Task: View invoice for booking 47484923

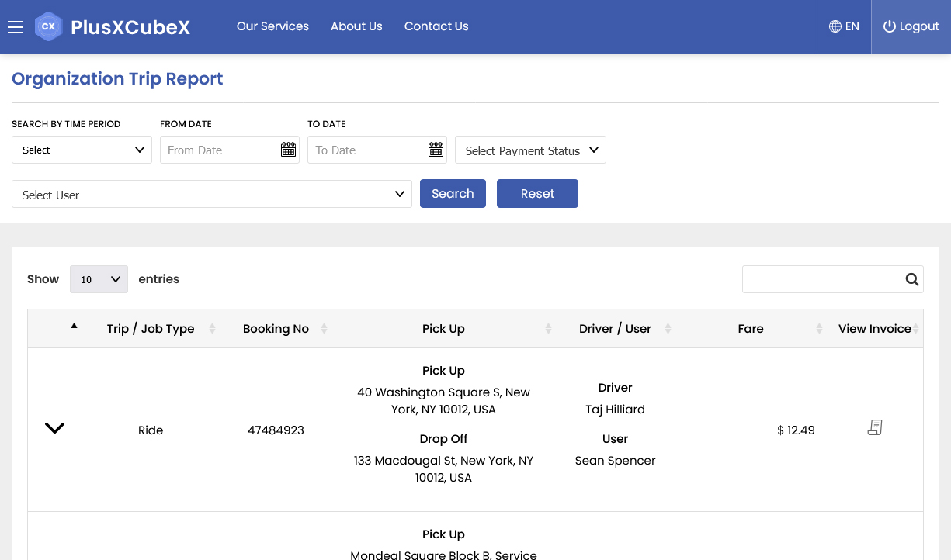Action: pos(875,427)
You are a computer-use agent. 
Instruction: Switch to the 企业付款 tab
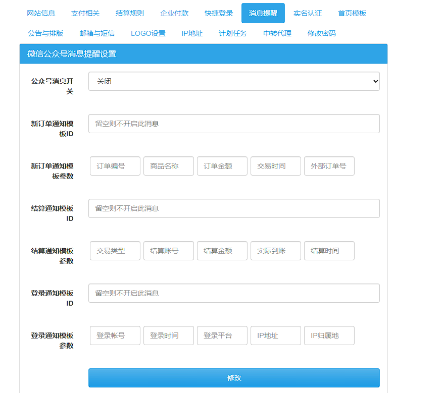[174, 13]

→ What the task asks
Once the pictures are dropped, please print every remaining line of the material verbatim.

→ Solution
Task: View invoice for booking 47484923

Action: pos(875,427)
You are a computer-use agent. 
Instruction: Switch to the 企业付款 tab
[174, 13]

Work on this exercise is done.